Aber, “Auf hoher See und vor Gericht ist man in Gottes Hand”!
Vielleicht sollten wir aber Alle daraus lernen und diese Unsitte beenden, unsere Leistungen kostenfrei oder ohne vorherige vertragliche Vereinbarungen Dritten zur Verfügung zu stellen .Es hätte doch an dieser Stelle ausgereicht, im Vorfeld der Vorstellung des Designkonzepts vom Hersteller eine Vertraulichkeitserklärung unterschreiben zu lassen. Am Besten noch illustriert, damit in einem möglichen späteren Verfahren einwandfrei geklärt werden kann, wer was wann wem vorgestellt hat.
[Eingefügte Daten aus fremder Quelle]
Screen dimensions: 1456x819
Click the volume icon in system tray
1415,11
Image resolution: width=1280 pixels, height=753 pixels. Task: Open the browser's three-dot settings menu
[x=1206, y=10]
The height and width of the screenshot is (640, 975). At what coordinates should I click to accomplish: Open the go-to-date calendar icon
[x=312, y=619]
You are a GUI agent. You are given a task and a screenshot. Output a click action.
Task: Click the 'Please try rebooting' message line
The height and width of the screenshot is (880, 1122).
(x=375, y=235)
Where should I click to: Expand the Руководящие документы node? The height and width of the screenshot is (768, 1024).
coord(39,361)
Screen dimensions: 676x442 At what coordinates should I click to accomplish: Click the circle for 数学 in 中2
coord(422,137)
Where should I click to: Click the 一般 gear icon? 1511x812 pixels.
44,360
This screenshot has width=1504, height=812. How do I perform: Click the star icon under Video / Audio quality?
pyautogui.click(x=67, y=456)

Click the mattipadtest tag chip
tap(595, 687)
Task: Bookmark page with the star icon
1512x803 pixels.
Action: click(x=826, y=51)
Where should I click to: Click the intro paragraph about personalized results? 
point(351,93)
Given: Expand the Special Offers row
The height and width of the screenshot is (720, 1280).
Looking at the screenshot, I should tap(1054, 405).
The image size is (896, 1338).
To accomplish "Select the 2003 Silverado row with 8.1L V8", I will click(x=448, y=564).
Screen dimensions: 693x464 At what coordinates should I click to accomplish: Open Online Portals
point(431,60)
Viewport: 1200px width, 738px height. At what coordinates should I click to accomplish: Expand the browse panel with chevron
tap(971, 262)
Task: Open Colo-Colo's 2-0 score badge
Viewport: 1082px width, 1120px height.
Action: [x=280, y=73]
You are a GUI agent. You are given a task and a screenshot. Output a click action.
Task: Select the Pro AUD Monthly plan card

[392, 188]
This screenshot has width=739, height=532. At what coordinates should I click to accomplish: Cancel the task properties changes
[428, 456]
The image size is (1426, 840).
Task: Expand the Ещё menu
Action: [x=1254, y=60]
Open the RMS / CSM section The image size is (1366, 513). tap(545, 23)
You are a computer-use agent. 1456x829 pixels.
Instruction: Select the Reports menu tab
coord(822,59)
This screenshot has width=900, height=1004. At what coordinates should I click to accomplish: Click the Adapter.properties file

Wenn der Hersteller dazu nicht bereit ist, hat man eine eindeutige Indikation, dass an dieser Stelle keine vertrauliche Zusammenarbeit zu erwarten ist oder kein Interesse an der Entwurfsarbeit besteht.
Ich möchte den Kollegen nicht zu nahe treten. Ärgere mich aber doch über ein solches Verhalten. Es trägt nämlich meiner Meinung nach zur weiteren Erosion der Wahrnehmung unseres Berufsstandes als ernstzunehmenden Geschäftspartner in der Industrie bei.
Mit freundlichen Grüßen
Jens Arend
niedrigschwelligen Designanmeldung …
was soll das sein. wenig geld oder wenig schutz oder geringe anforderung an den schutz. der AGD anwalt möge seien forderung verständlich machen und bedenken, dass wir mit den EU design eine lösung und auf gäbe haben, die wir zugunsten von Ostunternehmen nicht national zurecht schnitzen koennen. ach der sache beschreibung wird es m.E. hier kein zweifel an dem ausgang dieses verfahrens geben . vor einem halben jahr hat schon ein designer mit seinem niedrigschwelligen Bettgestell gegen IKEA beim BGH einen erfolg verbucht.